One of the burning issues of Reformation times was what to do about the vast number of images and relics that the Church of Rome had accumulated over the years. Those images were heathen in origin and practice. Images were supposed to be a help to worshipers but they became objects of worship. The church commanded that the faithful should venerate them and accord to them the reverence that properly belonged to what they supposedly symbolized. In addition, certain relics were supposed to carry in them a special blessing because of their claimed connection with Christ or some real or imaginary saint. Of course, Rome had invented subtle distinctions to denote different kinds of worship. Latria is the worship of God; dulia is the worship accorded to the saints; hyperdulia is higher than dulia but less than latria and is accorded to the Virgin Mary. These are distinctions without differences, as a glance at the prayers Rome offers to the Virgin will make clear. In Reformation times there was absolutely no way in which the common worshipper could distinguish one kind of worship from another. When the people bowed to images they worshiped them. It was rank idolatry.
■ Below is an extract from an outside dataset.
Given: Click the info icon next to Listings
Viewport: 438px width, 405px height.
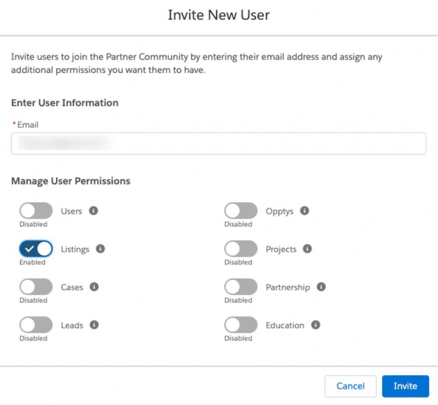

When people accepted the Reformation and its message they generally recognized that those images had no right at all to be in a place of Christian worship. They thus denounced image worship as idolatry. And for many of them that raised the question of what to do with the idols. Some who feared too much change too quickly favored leaving the images at least for the present. Others believed that they should not compromise with idolatry and set about forcibly removing the images. On occasion, that led to a violent campaign of iconoclasm, which was not helpful to the cause of Christ-the wrath of man, especially when it leads to lawlessness, does not promote the praise of God.
But the images had to be dealt with. They still do. The word of God is absolutely clear. There are to be no images of man's making in the worship of God. Especially, there are to be no representations of God. The second Commandment leaves no room for any exception to this divine rule. Yet Rome filled churches with images of Christ. God limits worship to Himself and yet Rome piled up images of various saints and an endless supply of bogus relics which the people were to worship. So the Reformation had to address the subject of images and idolatry masquerading as Christianity. The result was that in the Reformed churches at least, and those who were of the Anabaptist persuasion followed suit, the form of worship that they adopted was simple and Scriptural and free from images and relics.
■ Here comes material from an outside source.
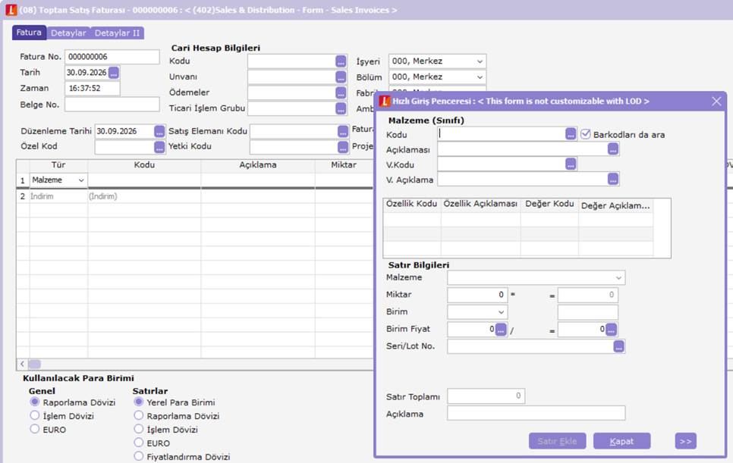
Task: Open lookup for Özel Kod field
Action: (x=159, y=146)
Today, Rome still maintains her pre-Reformation addiction to the idolatry of image worship. The tragedy is that many Protestants have lapsed into their own form of idolatry. Here's a question: The Bible commands us to make no likeness of God; we believe that Jesus Christ is God; so why do many professing Bible-believing Christians have such things as cribs with the "Baby Jesus" in them or holy pictures depicting Him in His life, death or ascension? Why did so many Christians promote Mel Gibson's film of Christ (which he intended as an extended commentary of the Romish Mass), in which an ungodly actor portrayed the Son of God, when the law of God commands us to make no kind of likeness of God?